▶ **PASSAGE TO READ**
+---+

Research on molecular prosthetics—the use of small molecules that carry out proteinlike functions to cure human diseases—and groundbreaking advances in the field of organic synthesis have earned assistant professor Martin D. Burke of the University of Illinois, Urbana-Champaign, a 2011 Arthur C. Cope Scholar Award.

Burke’s “pioneering vision for molecular prosthetics has the potential to be revolutionary,” chemistry professor Stuart L. Schreiber of Harvard University notes. And his “nascent research program is already having a major impact on the field of organic synthesis, a trend that promises to continue far into the future,” he adds.

Burke’s concept for molecular prosthetics involves the replacement of functionally deficient proteins with small-molecule surrogates. A prototype for the development of such agents is the small-molecule natural product amphotericin B, which self-assembles into transmembrane ion-conducting aggregates.

A mechanism explaining how amphotericin B undergoes remodeling into an ion channel had been proposed, but in 2007 Burke and coworkers demonstrated that that model was itself in need of remodeling. By deleting key amphotericin B functional groups, they showed that a carboxylate that had been proposed to play a critical role in the mechanism was in fact not needed for channel self-assembly and ion transport. The researchers are currently trying to develop a highly efficient and flexible total synthesis of amphotericin B to provide access to derivatives for systematic structure-function studies.

Directly stimulated by the goal of achieving that total synthesis, Burke and coworkers recently devised a new synthetic strategy called iterative cross-coupling in which relatively simple molecular building blocks are combined into complex molecules with a single reaction type. The idea is to use bifunctional haloboronic acids like Lego pieces that combine by Suzuki-Miyaura reactions to assemble complex architectures.

+---+

▶ **TASK ITEM A**
Decide whether each statement agrees with the passage on Burke's award-winning research, and answer yes or no, quoting the words of the passage that settle it.
(i) Burke is an assistant professor at the University of Illinois, Urbana-Champaign.
(ii) The 2007 work showed that the carboxylate was required for channel self-assembly.
(iii) Iterative cross-coupling joins building blocks through several different reaction types.
▶ **TASK ITEM B**
Answer these questions from the passage on Burke's award-winning research:
(i) Which award did Burke receive?
(ii) What does amphotericin B self-assemble into?
(iii) Which reactions combine the haloboronic acids?
▶ **TASK ITEM C**
Please pick up the passage on Burke's award-winning research after its last sentence and continue it.
The listing after this passage comes from a different source.

+---+

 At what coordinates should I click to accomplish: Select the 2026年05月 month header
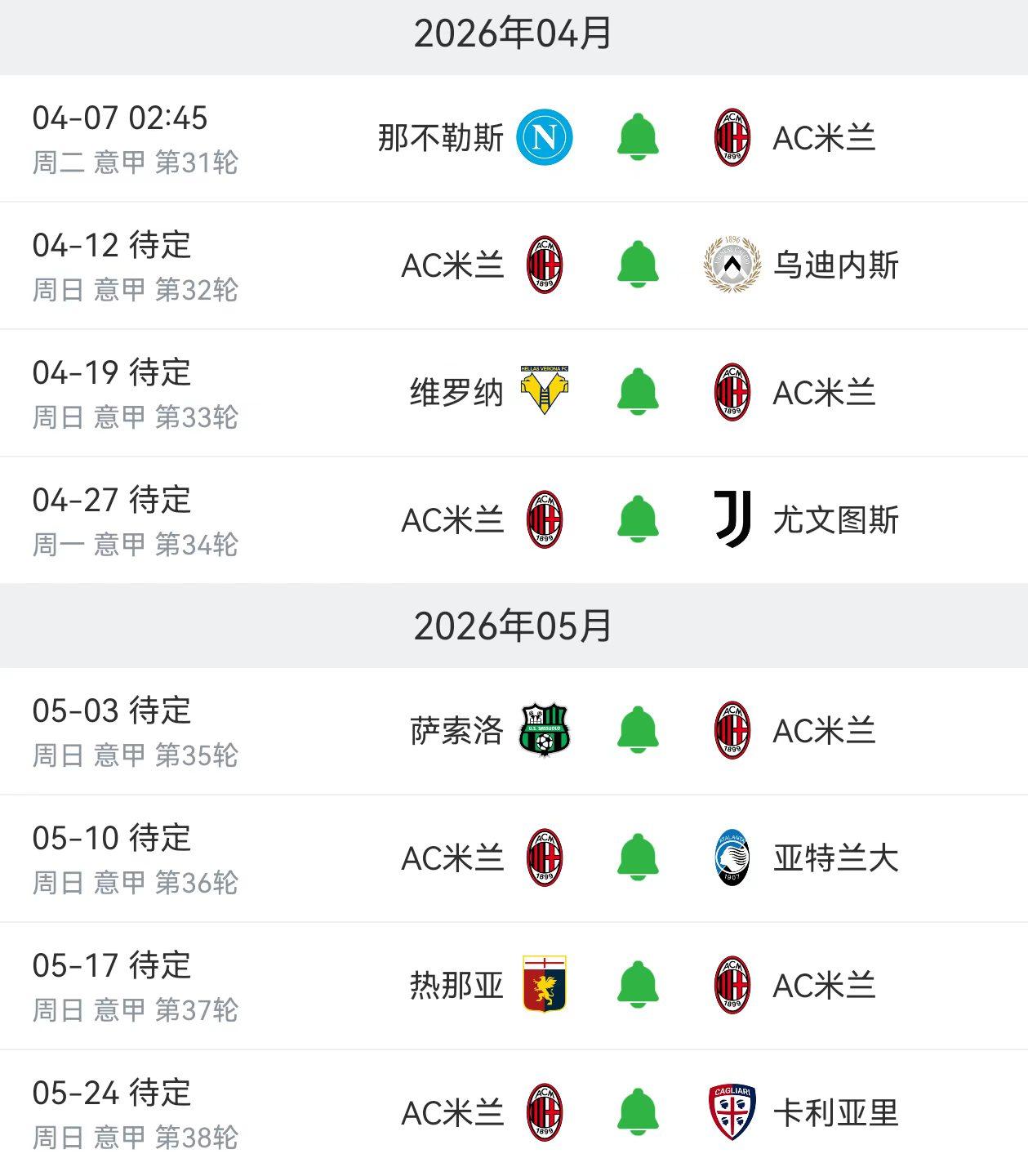pyautogui.click(x=514, y=624)
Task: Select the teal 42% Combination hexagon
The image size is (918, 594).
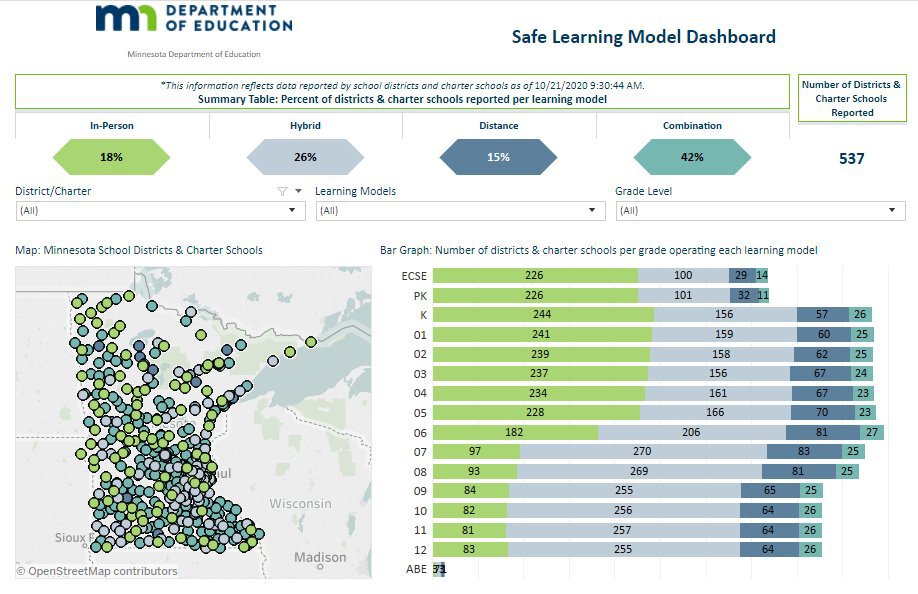Action: coord(692,157)
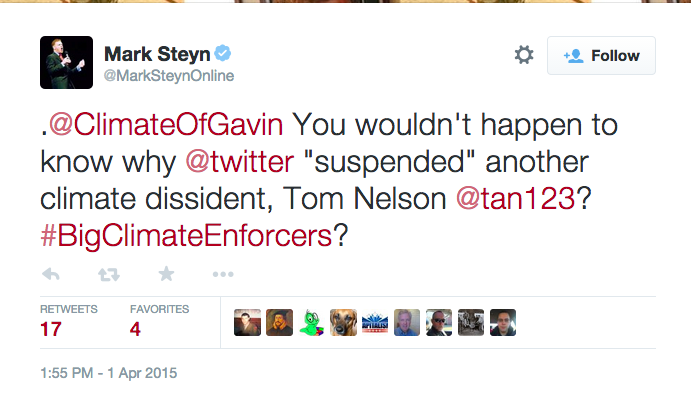The width and height of the screenshot is (691, 410).
Task: Open the @twitter mention link
Action: 239,162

+---+

▶ **RESPONSE BOX A**
(i) Yes: "assistant professor Martin D. Burke of the University of Illinois, Urbana-Champaign"
(ii) No: "was in fact not needed for channel self-assembly and ion transport"
(iii) No: "with a single reaction type"

▶ **RESPONSE BOX B**
(i) A 2011 Arthur C. Cope Scholar Award
(ii) Transmembrane ion-conducting aggregates
(iii) Suzuki-Miyaura reactions

▶ **RESPONSE BOX C**
In 2007, Burke and coworkers discovered that an inexpensive and environmentally benign ligand, methyliminodiacetic acid (MIDA), can control the reactivity of haloboronic acids and thus prevent them from combining in random ways. They used MIDA boronates to achieve the first total synthesis of the natural product ratanhine and to make challenging polyenes such as retinal, parinaric acid, and peridinin, in each case employing only a single reaction type to assemble the parts. They also used MIDA boronates to couple notoriously challenging substrates such as 2-pyridyl boronic acids.

Bristol-Myers Squibb and other pharmaceutical companies in the U.S. and Europe are using Burke’s boronates in drug discovery programs, and Sigma-Aldrich offers more than 70 MIDA boronates commercially.

Burke’s group is currently working to build a machine, similar to a peptide synthesizer, that would construct complex molecules via iterative coupling of MIDA boronates. “Achieving this goal would have substantial and broad impact, perhaps even extending the power of organic synthesis to the nonchemist,” Schreiber comments. The machine, he notes, is an “ambitious but now likely attainable goal.”

Burke, 34, earned a bachelor’s degree in chemistry at Johns Hopkins University in 1998, a Ph.D. in chemistry from Harvard in 2003, and an M.D. at Harvard Medical School and Massachusetts Institute of Technology in 2005. He was named a Howard Hughes Medical Institute Early Career Scientist in 2009.